In a recent World Bank Working Paper, Scott Guggenheim and Susan Wong take a look at the impact, myths and realities of CDD programs through the lens of government implementers. Their conclusions are both hopeful and critical, noting among many other findings that:

  • In general, CDD delivers on the improved access to and use of infrastructure and services,
  • “Successful projects are simple projects,” and
  • CDD projects alone can’t address the issues of marginalization and capture by the elite.

Examining the issue through a different lens, Nonprofit Quarterly put out “Community Development as if People Mattered,” a case study of the role of NGO’s in Nigeria and the level of community participation in their programs. The article notes that while the theory around Community Driven Development is well established, operationalizing that theory into practice and implementation is still a work in progress and impacts program effectiveness in nonprofit interventions. The author writes, “Participation, to be sustainable, needs to aim at horizontal integration, which includes the collaboration of various spheres of the local government, individuals, associations, and groups, irrespective of gender or social status.”

To measure, or not to measure?  An article in this summer’s issue of the Stanford Social Innovation Review by the authors of The Goldilocks Challenge: Right-Fit Evidence for the Social Sector, asks the important question of when it is relevant and reasonable to engage in impact evaluation of a program. They highlight the impact study conducted by Living Goods that influenced policy makers and the replication of their community health-based social enterprise program. However, the authors caution that evaluation results are seldom that clear. Instead, developing an evidence base is akin to “building a mosaic,” in which the whole picture can’t be understood by a single piece, but instead emerges as more and more pieces come together.

The growing trend for more impact evaluation however can pull resources and attention from collection data that could actually improve the performance of a program, redirecting scarce resources toward measurement for measurements sake.

“Much of such waste in pursuit of impact comes from the overuse of the word impact. Impact is more than a buzzword. Impact implies causality; it tells us how a program or organization has changed the world around it.”

The authors offer up 10 fairly specific reasons and scenarios in which measuring impact is not the right step to take for an organization or program – a useful yardstick in the face of increasing demands from across the sector to better understand “impact.”

Instead, they argue for a more diverse approach to data collection.
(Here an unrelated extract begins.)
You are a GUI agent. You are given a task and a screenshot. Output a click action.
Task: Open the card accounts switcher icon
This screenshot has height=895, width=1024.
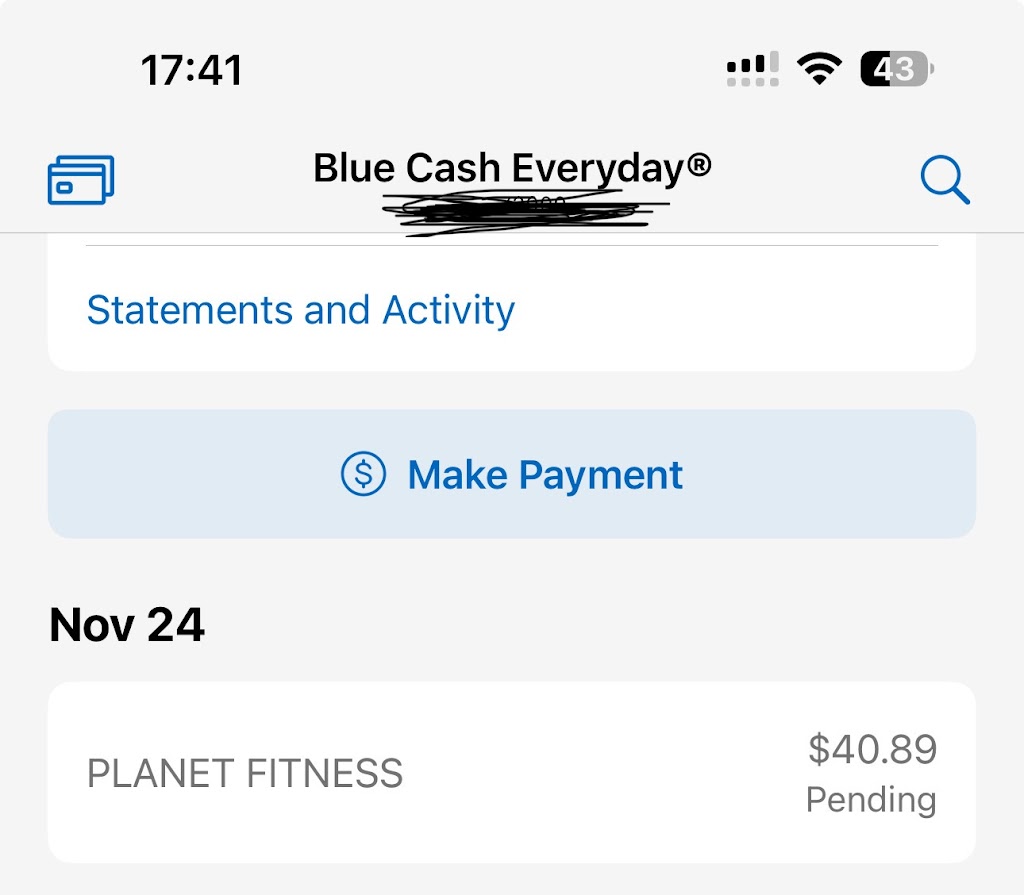[x=81, y=181]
“The challenge for organizations is to build and use data collection strategies and systems that accurately report impact when possible, demonstrate accountability, and provide decision makers with timely and actionable operational data. The challenge for funders and other nonprofit stakeholders is to ask organizations to be accountable for developing these right-fit evidence systems and to demand impact evaluation only when the time is right.”

Amending data inequalities. While on the topic of data collection, The Web Foundation recently put out an article highlighting the sometimes extractive nature of data for development.

To shift these data inequalities requires a shift in mindset in our approach to collecting data.

“To push back against data inequality, data initiatives need to be designed to work with people (as agents of change), not for them (as beneficiaries).”

IMAGO’s partner, The Poverty Stoplight, is highlighted as an example of what data empowerment can look like. The participatory poverty assessment methodology, “lets people conduct an evaluation of their living conditions and helps them develop strategies to escape poverty. While the data created can be aggregated centrally, it also stays with individual citizens who can use it to inform their decision-making.”

Women taking part in Poverty Stoplight survey
Administering the Poverty Stoplight survey. Photo credit: Yalda Amini

As data collection becomes more and more integral in the design and implementation of development programs, such a shift in mindset about uses and ownership of data is essential to ensuring that programs are designed from the ground up with the people, those data generators, as the most important consumers of that data and have access to the tools necessary to use that information to change their lives.